Among other things, Carter could take a punch.


What is most immediately striking about Carter's career arc is that it would be unthinkable today, where even the most active fighters step into the ring at most three or four times a year. By contrast, Carter during his prime fought about 9 or 10 times a year, a grueling pace that exposed him to more opportunities to both win and lose. By today's standards, Carter's winning percentage would mark him as a journeyman "opponent," not a multiple champion. In the age of Floyd "Money" Mayweather, boxers, and the men who guide their careers, jealously guard a fighter's record, trying to keep it pristine as long as possible. Losses are now regarded as devastating setbacks that can permanently ruin a boxer's reputation. Given the physical toll that fighting more often puts on the bodies and brains of boxers, I can't say that the old ways were better.
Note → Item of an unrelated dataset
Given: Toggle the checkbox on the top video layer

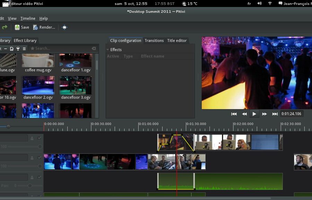Looking at the screenshot, I should (39, 138).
The grueling schedules of the ring in the 1950s and 1960s often had devastating consquences for the men who stepped into the ring. But it does I think put the lie to the notion that any boxer today, no matter how gifted and accomplished, can ever be regarded as "the greatest ever," as Mayweather has so often claimed. With his 124 bouts, Jimmy Carter fought about 2.5 times as much as Mayweather has. He lost frequently, but won even more frequently. If his ringcraft was not superior to Mayweather's, he certainly sacrificed more to the sport. From the perspective of the 21st century, that makes men like Carter appear to be, to borrow from Springs Toledo, like gods of war, pushing themselves far beyond the limits of the possible, as we have constructed that in the present.